Bharat Heavy Electricals Ltd., Alstom SA and Toshiba Corp. are among power equipment makers that are set to win orders for 11 turbines from Indian state-run power producers, according to two people familiar with the matter.
Bharat Heavy will provide four so-called supercritical turbines of 660 megawatts each at two sites, one belonging to NTPC Ltd. and another to state-run Damodar Valley Corp, the people said, declining to be identified before a formal announcement. A venture between Alstom and Bharat Forge Ltd. will be awarded five 660 megawatt units and Toshiba and JSW Energy Ltd. will supply two units, they said today, after NTPC selected the suppliers.
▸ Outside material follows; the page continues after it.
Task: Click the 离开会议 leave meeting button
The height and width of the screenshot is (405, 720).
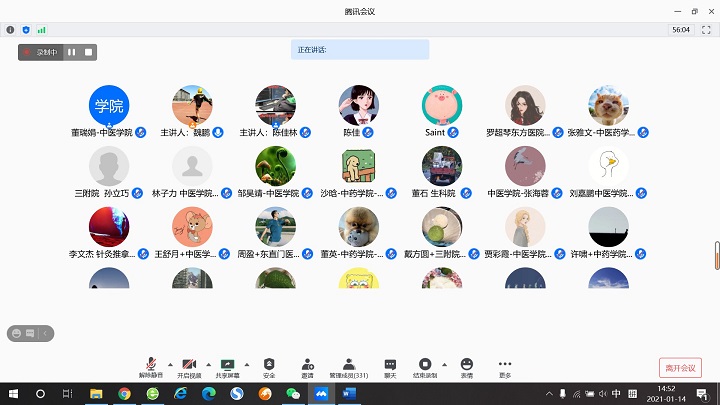Action: [x=680, y=368]
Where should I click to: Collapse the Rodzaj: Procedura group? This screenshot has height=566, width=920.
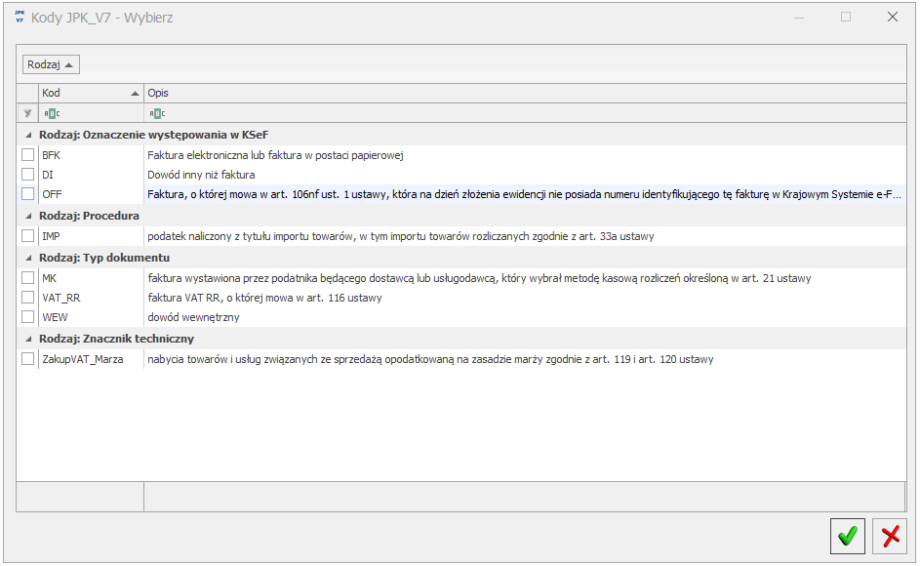28,215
The contracts may be worth 11 million rupees ($244,730) per megawatt, one of the people said. That would value the total orders at about 79.9 billion rupees.
NTPC, India’s biggest power producer, aims to accelerate construction of plants to end blackouts that curtail growth in Asia’s third-biggest economy after failing to meet its expansion target this fiscal year. Chairman Arup Roy Choudhury said today the utility plans to add 3,100 megawatts of capacity in the year ending March 31 and 5,500 megawatts in the following 12 months,.
NTPC, based in New Delhi, plans to place orders worth at least 328.5 billion rupees for generators by March 31, Chairman Choudhury said Nov. 29.
“We haven’t received the awards yet because the projects have yet to receive environmental clearances,” Bharat Heavy Chairman B.P. Rao said by telephone from New Delhi today.
The company will award the contracts for the 660 megawatt boilers in the three months starting Jan. 1, NTPC’s Choudhury said today, without naming the suppliers. The company plans to open bidding for 800 megawatt boilers by March, he said.